As far as whether more money would make us all happier, there's actually conflicting evidence. A famous 2010 paper found that happiness and wealth are correlated up until an income level of around $75,000. But a subsequent 2013 paper out of Brookings found the opposite. Looking at international data, Brookings reported, "If there is a satiation point [meaning the point at which money stops correlating with happiness], we are yet to reach it." The research suggests that choosing more time over money is a good sign you will enjoy the happiness you seek. The COVID-19 global pandemic provided people with plenty of opportunity to think about their relationship with time and money as they were ordered to work from home or shelter inside until a vaccination was available for wide distribution.
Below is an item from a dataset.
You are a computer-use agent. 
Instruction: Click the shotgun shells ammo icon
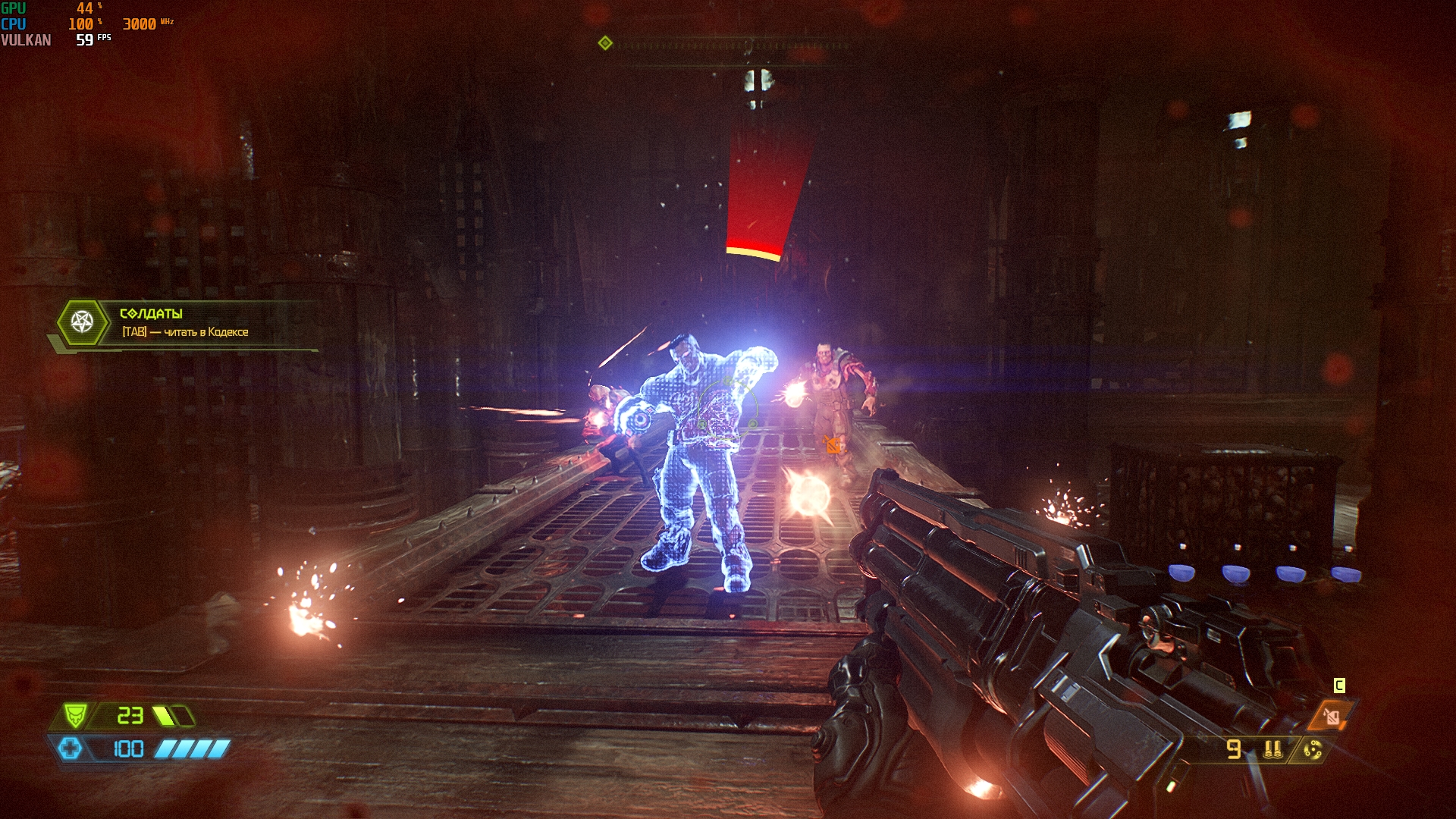[x=1272, y=749]
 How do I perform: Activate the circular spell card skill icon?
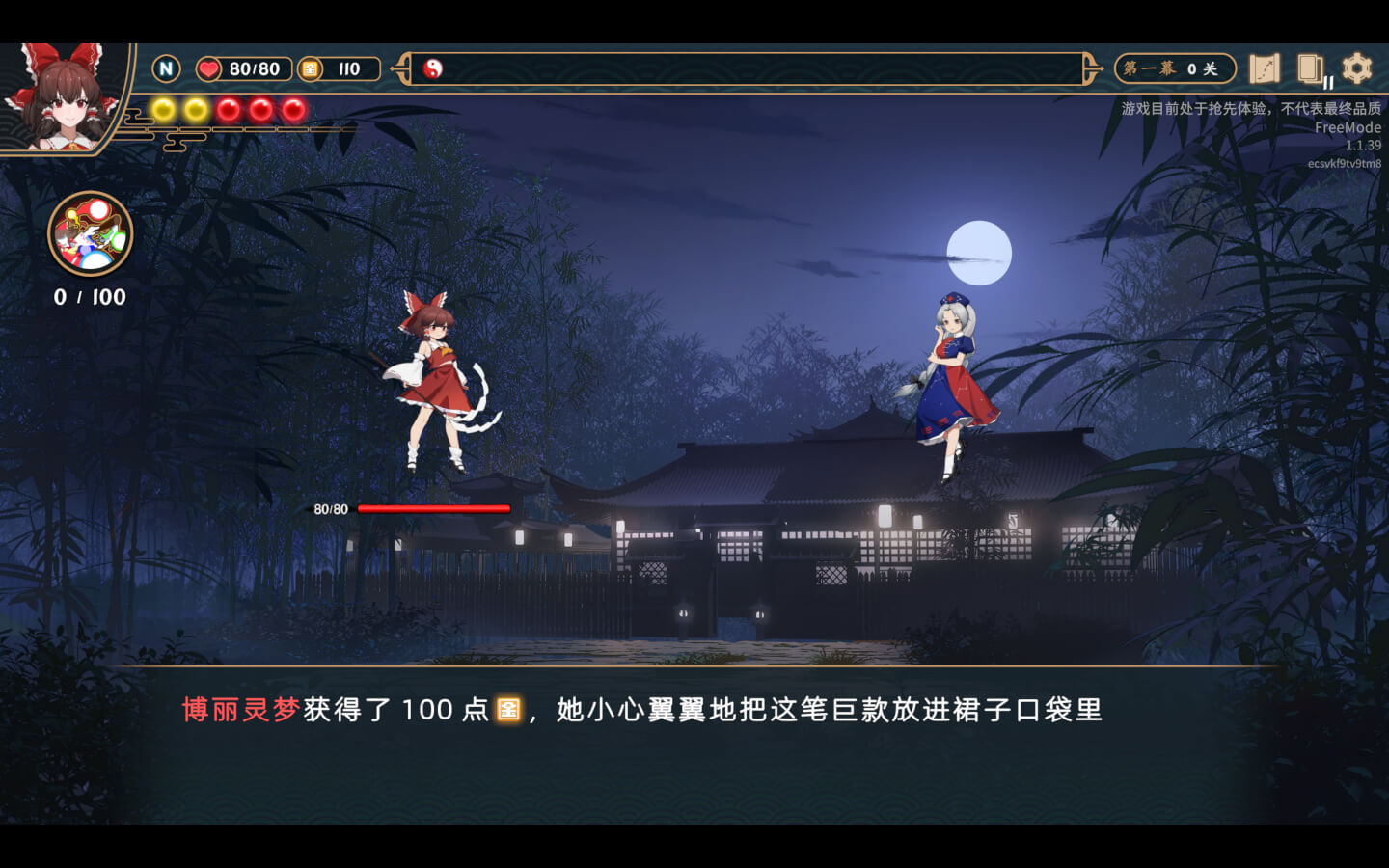[x=90, y=234]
In an opinion piece published May 13, 2020, in the New York Times, StoryCorps founder Dave Isay commented on the amount of reflection time people had because of the pandemic and wrote “we have more time to reflect on the relationships that really matter in our lives,” and proclaimed: “a conversation about life’s big questions is the very definition of time well spent.” Numerous examples abound. For example, Miranda Livingston, a 34-year-old project manager in the United Kingdom stated “The pandemic and the lockdowns that swiftly followed have provided us all with a chance to jump off the life treadmill and take a breath, to ponder what our priorities are. Lockdown life is a simpler existence.” The pandemic provided author Michele Weldon the opportunity to think about her life: “now in my early 60s-with more life behind me than ahead-I have begun a closer scrutiny of myself, which was a luxury that felt simply inaccessible for many years. COVID-19 infused an urgency into that self-examination. Additionally, Australian Libby Sander, Assistant Professor of Organizational Behavior, Bond University reflected upon the pandemic’s impact and realized “not having to go to the office has given me the chance to have some stillness – to be able to have time to think. The fact that we think that’s boring is what Covid is really about: the chance to really reset.”


So, why then, did it take a global pandemic to remind people to reset and reflect upon one of life’s biggest questions? Self-care has been around for a long-time, but the difference is that pre-pandemic, “it could fall by the wayside if a to-do list got crowded.” During the pandemic, the American Psychological Association emphasized the growing importance of self-care even though some people, according to researcher Laura Boxley, “might feel as though self-care is frivolous or selfish in stressful times.” F. Diane Barth echoed similar sentiment in Psychology Today when she wrote “A major problem for many people is time. With so many other things to do, self-care can feel selfish or indulgent.” Nicole Schwarz proposed another theory and wrote many people “have learned to live in chaos and have become comfortable with feeling exhausted and being overworked leaving no time for self-care.” According to Kristin Neff, author of Self-Compassion: The Proven Power of Being Kind to Yourself, the lack of self-reflection and self-care stemmed from “the great angst of modern life.” This angst, according to Neff, consists of a belief held by many: “No matter how hard we try, no matter how successful we are—it’s never enough. There is always someone richer, thinner, smarter, or more powerful than we are, someone who makes us feel like a failure in comparison.”


Here are a few questions to consider for today’s reflection:

  • How often do you reflect upon the notion ‘you can use your time to make money, but you cannot use money to purchase more time?’

  • How often you assess your relationship to both time and money.

  • Are you so obsessed with money that you have lost all perspective on time?

  • Do you believe time is more valuable than money?

  • How do you respond when you hear the research suggests choosing more time over money is a good sign you will enjoy the happiness you seek?

  • How did your relationship with time and money change during the COVID-19 global pandemic?

  • Are you jeopardizing your self-care in your pursuit of money?